Andrew laughed, and the sound brought her into view, a furious face, but a curious face as well. She carried a long rifle slung easily under her stout arm. There was the strength of a man in her shoulders and the readiness of a man about her hands.
"What d'you want with Garry?" she asked.
And he replied with a voice equally hard: "I want direction for finding 'Scar-faced' Allister."
He watched that shot shake her.
"You do? You got a hell of a nerve askin' around here for Allister! Slope, kid, slope. You're on a cold trail."
"Wait a minute," protested Andrew. "You need another look at me."
"I can see all there is to you the first glance," said the woman calmly. "Why should I look again?"
"To see the reward," said Andrew bitterly. He laughed again. "I'm Andrew Lanning. Ever hear of me?"
It was obvious that she had. She blinked and winced as though the name stunned her. "Lanning!" she said. "Why, you ain't much more'n a kid. Lanning! And you're him?"
All at once she melted.
"Slide off your hoss and come in, Andy," she said. "Dogged if I knew you at all!"
"Thanks. I want to find Allister and I'm in a hurry."
"So you and him are goin' to team it? That'll be high times! Come here, Bud. Look at Andy Lanning. That's him on the horse right before you."

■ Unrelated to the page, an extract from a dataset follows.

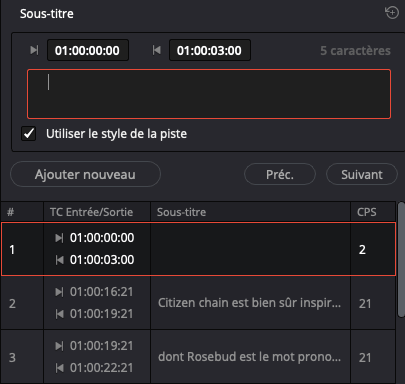This screenshot has width=405, height=384.
Task: Click into the subtitle text editing box
Action: click(209, 94)
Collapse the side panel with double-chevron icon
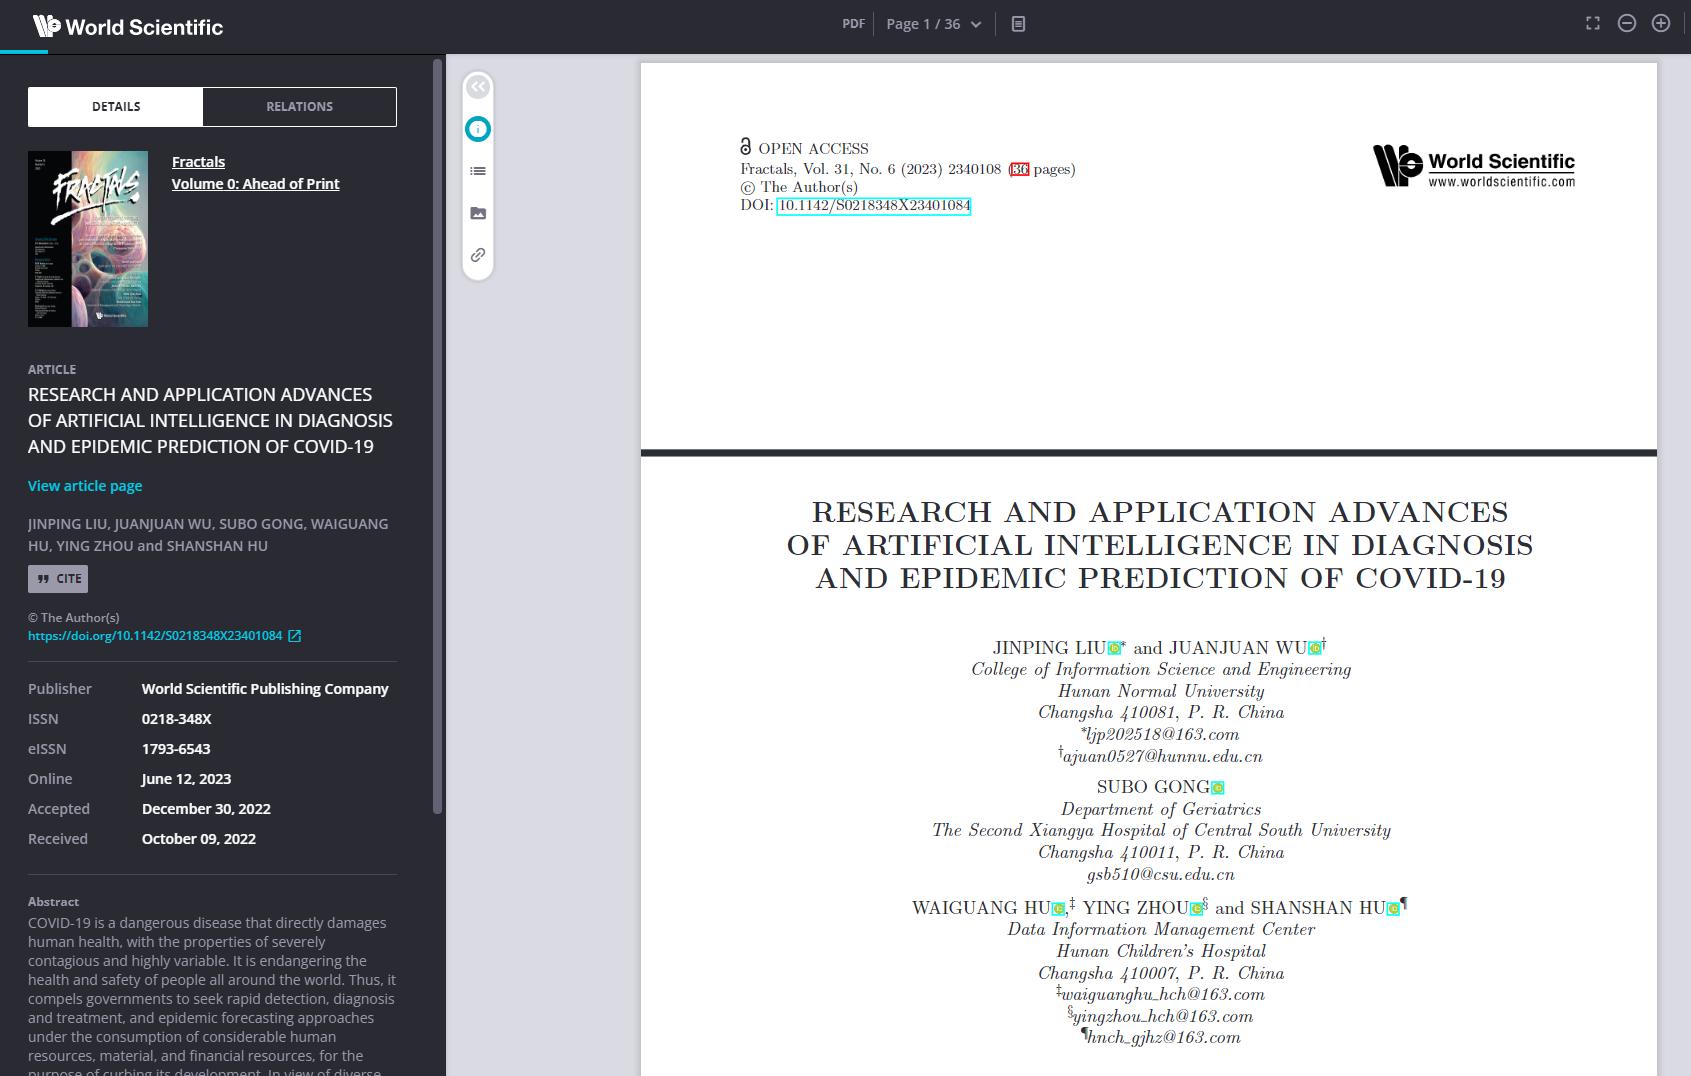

A scared, round face peered out at Andrew from behind his mother. "All right, partner. I'll tell you where to find him pretty close. He'll be up the gulch along about now. You know the old shack up there? You can get to him inside three hours—with that hoss." She stopped and eyed Sally. "Is that the one that run Gray Peter to death? She don't look the part, but them long, low hosses is deceivin'. Can't you stay, Andy? Well, s'long. And give Allister a good word from Bess Baldwin. Luck!"
He waved, and was gone at a brisk gallop.